For GET requests, I can simply use:
window.location.href = 'https://mysite.com/search?term=hello';
But the API I’m working with only accepts POST requests. If I was using static HTML, I could create a form like this:
<form action="https://mysite.com/api" method="POST">
<input type="hidden" name="search" value="hello">
<input type="submit" value="Go">
</form>
However, I want to do this programmatically with JavaScript. Ideally, I’d like a function that works like:
sendPostRequest('https://mysite.com/api', {'search': 'hello'});
What’s the most reliable way to implement this across different browsers? I need the browser to actually navigate to the new page after sending the POST data, similar to how a form submission works. AJAX won’t work here because I need the page to redirect, not just send data in the background.
just make a form on the fly, right? use document.createElement
to build it, then throw your inputs in there. attach it to the body, and boom, call submit()
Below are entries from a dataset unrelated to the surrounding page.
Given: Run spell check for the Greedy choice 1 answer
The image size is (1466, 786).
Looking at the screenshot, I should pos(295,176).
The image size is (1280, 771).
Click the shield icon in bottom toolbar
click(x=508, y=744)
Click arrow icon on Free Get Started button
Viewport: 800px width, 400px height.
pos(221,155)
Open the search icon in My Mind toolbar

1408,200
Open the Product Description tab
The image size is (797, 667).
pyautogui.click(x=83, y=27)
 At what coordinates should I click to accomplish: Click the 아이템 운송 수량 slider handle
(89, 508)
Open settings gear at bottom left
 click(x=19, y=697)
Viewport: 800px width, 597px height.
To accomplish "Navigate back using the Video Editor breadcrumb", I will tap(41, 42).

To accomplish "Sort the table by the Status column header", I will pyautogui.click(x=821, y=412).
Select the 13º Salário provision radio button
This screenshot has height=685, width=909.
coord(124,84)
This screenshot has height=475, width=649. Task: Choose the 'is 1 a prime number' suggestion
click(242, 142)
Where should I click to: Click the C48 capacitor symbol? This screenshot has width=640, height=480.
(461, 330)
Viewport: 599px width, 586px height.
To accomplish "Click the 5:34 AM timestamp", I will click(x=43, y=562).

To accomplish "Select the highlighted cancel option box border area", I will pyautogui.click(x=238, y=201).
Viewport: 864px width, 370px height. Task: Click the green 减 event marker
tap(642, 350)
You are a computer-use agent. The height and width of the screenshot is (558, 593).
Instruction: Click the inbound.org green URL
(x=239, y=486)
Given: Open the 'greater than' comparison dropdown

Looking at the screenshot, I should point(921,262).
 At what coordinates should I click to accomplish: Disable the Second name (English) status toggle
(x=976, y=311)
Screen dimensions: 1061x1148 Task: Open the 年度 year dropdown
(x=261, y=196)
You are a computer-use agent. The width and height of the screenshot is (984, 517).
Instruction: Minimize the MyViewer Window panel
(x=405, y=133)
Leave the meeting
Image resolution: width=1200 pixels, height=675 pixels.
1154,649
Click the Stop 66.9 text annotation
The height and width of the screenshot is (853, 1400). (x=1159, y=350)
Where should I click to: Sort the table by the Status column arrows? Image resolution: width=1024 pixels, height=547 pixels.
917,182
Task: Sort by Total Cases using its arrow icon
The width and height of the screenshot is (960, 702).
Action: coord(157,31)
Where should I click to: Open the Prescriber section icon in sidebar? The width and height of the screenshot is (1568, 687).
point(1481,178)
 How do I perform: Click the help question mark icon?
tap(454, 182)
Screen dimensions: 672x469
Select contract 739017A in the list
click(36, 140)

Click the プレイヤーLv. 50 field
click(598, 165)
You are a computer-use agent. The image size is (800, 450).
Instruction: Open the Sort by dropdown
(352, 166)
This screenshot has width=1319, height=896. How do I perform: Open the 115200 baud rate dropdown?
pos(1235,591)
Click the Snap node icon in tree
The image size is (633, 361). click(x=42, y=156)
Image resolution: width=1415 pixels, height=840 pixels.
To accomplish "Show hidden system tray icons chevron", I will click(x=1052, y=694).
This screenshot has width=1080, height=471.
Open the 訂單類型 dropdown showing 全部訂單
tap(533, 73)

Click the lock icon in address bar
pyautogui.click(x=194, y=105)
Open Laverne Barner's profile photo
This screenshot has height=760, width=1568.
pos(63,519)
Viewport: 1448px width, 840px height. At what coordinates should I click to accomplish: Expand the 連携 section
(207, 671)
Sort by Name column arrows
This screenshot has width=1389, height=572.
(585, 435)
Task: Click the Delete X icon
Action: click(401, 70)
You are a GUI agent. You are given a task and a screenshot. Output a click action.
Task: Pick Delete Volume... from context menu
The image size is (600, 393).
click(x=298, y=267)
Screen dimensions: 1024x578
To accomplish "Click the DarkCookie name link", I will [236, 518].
! like this: let form = document.createElement('form'); form.method = 'POST'; form.action = url;
then add your data and just form.submit()
. easy peasy.
Been dealing with this for years - dynamic form creation works great. Just watch out for servers that expect specific content types or have CSRF protection. I always wrap form creation in try-catch since submissions can fail silently when servers reject requests. Popup blockers and security settings sometimes block programmatic submissions too, especially if they’re not from direct user clicks. In production, I add a small setTimeout delay before calling submit() so the DOM finishes processing the form. This approach has worked across different projects and browsers.
The dynamic form approach works, but here’s a cleaner way to handle it. I use this reusable function that generates form elements programmatically and handles cleanup automatically:
function postRedirect(url, data) {
const form = document.createElement('form');
form.method = 'POST';
form.action = url;
form.style.display = 'none';
Object.keys(data).forEach(key => {
const input = document.createElement('input');
input.type = 'hidden';
input.name = key;
input.value = data[key];
form.appendChild(input);
});
document.body.appendChild(form);
form.submit();
}
Works with older browsers and doesn’t need external libraries. I’ve tested it on IE11, Chrome, Firefox and Safari - no issues. Main advantage is it behaves exactly like a traditional form submission, keeping the POST method while redirecting properly.